Marine Le Pen et Benoît Hamon | JOËL SAGET, ERIC PIERMONT / AFP.

Même les médias étrangers le disent, l’élection présidentielle des 23 avril et 7 mai s'annonce «la plus folle de tous les temps». Impossible de savoir qui va être au second tour, tant les sondages sont serrés. Et, ces derniers temps, il est un scénario qui semble particulièrement inquiéter les observateurs: celui d'un second tour entre Benoît Hamon et Marine Le Pen.

Le 8 février, l’éditorialiste Bruno Roger-Petit citait, dans une chronique pour le site Challenges, un courageux député socialiste anonyme: «C’est dramatique, mais c’est la vérité… Si Benoît était au second tour de l’élection face à Marine Le Pen, le risque existerait de la voir gagner…» Selon des propos rapportés par le Canard enchaîné, François Hollande n'exclut pas, face à des campagnes Hamon, Macron et Fillon qu'il juge sévèrement, une victoire de la candidate frontiste: «Toute cette débauche d'énergie pour m'empêcher de me présenter et pour se retrouver avec Le Pen aux portes du pouvoir...»

En cause, selon ces analyses inquiètes, le fait que le candidat du PS serait bien trop à gauche aux yeux des électeurs de Macron et Fillon, qui seraient alors tentés par l'abstention, voire par le vote FN pour ces derniers, Fillon lui-même ayant souligné la porosité des deux électorats. «Si c’est un duel droite-Front national, l’électorat de gauche respecte le front républicain. À l’inverse, dans un duel gauche-FN, on voit un report significatif de l’électorat de droite sur le candidat frontiste dans une logique de faire battre la gauche», note Jérôme Fourquet, directeur du Département opinion publique à l'Ifop.

La candidate du FN séduit actuellement un quart de l'électorat au premier tour, ce qui signifie qu'il lui faudra en convaincre autant –9 à 10 millions d'électeurs supplémentaires– au second. Mais ce dans un contexte où le score cumulé des trois candidats les plus à droite (Fillon, Dupont-Aignan, Le Pen) est pour l'instant évalué entre 45% et 50% par les différents instituts, tandis que les cinq candidats de gauche (Arthaud, Poutou, Mélenchon, Jadot, Hamon) plafonnent à 30%, voire moins. Et comme le Brexit ou la victoire de Donald Trump ont prouvé, ces derniers mois, que les cas de figure les plus improbables pouvaient se réaliser...

Pour l'instant, un scénario qui verrait Benoît Hamon arriver au second tour paraît peu probable (le candidat socialiste accuse cinq à neuf points de retard sur la deuxième place, selon les enquêtes publiées depuis le début du mois de février) et n'a pas été testé par les sondeurs, contrairement à Macron-Le Pen ou Fillon-Le Pen, où la candidate frontiste est systématiquement donnée battue. En revanche, des duels Valls-Le Pen ou Hollande-Le Pen avaient plusieurs fois été testés ces dernières années, la candidate frontiste étant à plusieurs reprises affichée gagnante dans le second cas de figure.

La droite veut garder son leadership face au FN

Une analyse récemment publiée par la Fondation pour l’innovation politique (Fondapol) vient nuancer quelque peu ce pessimisme ambiant, en montrant que le Front national éprouve encore des difficultés à séduire une majorité de l'électorat de la droite quand celle-ci est éliminée au premier tour. Signée Jérôme Jaffré, directeur du Centre d’études et de connaissances sur l’opinion publique (CECOP), elle se fonde sur les résultats des élections départementales et régionales de mars et décembre 2015.

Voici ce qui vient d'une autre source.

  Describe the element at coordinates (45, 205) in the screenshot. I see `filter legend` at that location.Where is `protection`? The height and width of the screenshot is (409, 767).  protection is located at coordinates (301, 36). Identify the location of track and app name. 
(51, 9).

Lors des premières, «sorte de mini-répétition d’un scrutin législatif», l’analyse montre que les électeurs de droite «ont préféré voter en majorité pour un binôme de gauche dans les duels de second tour gauche-FN». Dans les 294 cantons qui présentaient ce cas de figure, la gauche a remporté la victoire 274 fois, soit dans 93% des cas. De plus, les vingt victoires du Front national «correspondent chaque fois à des situations spécifiques. 7% de victoires, c’est très marginal», nous explique Jérôme Jaffré. Surtout, l'auteur note que la gauche a progressé davantage dans l’entre-deux tours que le Front national (12,8 points contre 9,5 en moyenne). Une première depuis 1992.

Une évolution à laquelle le chercheur trouve deux explications. D’une part, entre 2012 et 2015, les électeurs de droite les plus «FN-compatibles» ont «rejoint dès le premier tour le vote FN», ce qui le prive de ces réserves. D’autre part, un Front national vainqueur «peut apparaître comme la force dominante, au risque de renvoyer la droite classique au rang de force secondaire»: les électeurs de droite tentent donc de réduire le risque.

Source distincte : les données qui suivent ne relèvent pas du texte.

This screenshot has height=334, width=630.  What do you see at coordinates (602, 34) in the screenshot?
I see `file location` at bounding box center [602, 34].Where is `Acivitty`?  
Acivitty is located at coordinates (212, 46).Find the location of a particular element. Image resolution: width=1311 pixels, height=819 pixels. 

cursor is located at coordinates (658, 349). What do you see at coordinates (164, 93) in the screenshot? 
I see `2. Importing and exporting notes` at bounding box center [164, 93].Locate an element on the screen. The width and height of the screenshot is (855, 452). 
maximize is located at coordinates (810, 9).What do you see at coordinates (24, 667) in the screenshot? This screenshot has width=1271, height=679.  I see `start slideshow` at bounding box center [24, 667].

Cette constatation se confirme dans treize cantons où, malgré un duel gauche-FN, le total des voix de droite (divisée, et donc éliminée) dépassait au premier tour celui de la gauche. Systématiquement, la gauche l’a emporté contre le candidat lepéniste, avec une «part significative, les deux tiers, qui se reportent sur la gauche», nous affirme Jérôme Jaffré, qui insiste bien sur ce 13-0, «avec un écart massif».

Une porosité réelle, mais pas totale

En 2012, les législatives ont montré une porosité réelle entre les électorats UMP et FN au second tour, mais pas totale, le FN n'étant pas parvenu pas à l'emporter face au PS en duel, même dans des situations favorables. Cela a notamment été le cas à Marseille et en Arles, dans les Bouches-du-Rhône, où Stéphane Ravier et Valérie Laupies ont plafonné à 49% au second tour alors que le total droite-extrême-droite dépassait 50% au premier. Et que la région passe pour celle où les deux électorats sont les plus poreux...

Trois ans plus tard, lors d'une législative partielle dans le Doubs, la frontiste Sophie Montel a plafonné à 48,6% des voix alors que le total FN-UMP du premier tour dépassait les 59%: selon une analyse publiée par notre chroniqueur Joël Gombin, auteur du livre Le Front National (Eyrolles), un quart des électeurs UMP se sont alors reportés sur le PS au second tour, et la moitié sur le FN.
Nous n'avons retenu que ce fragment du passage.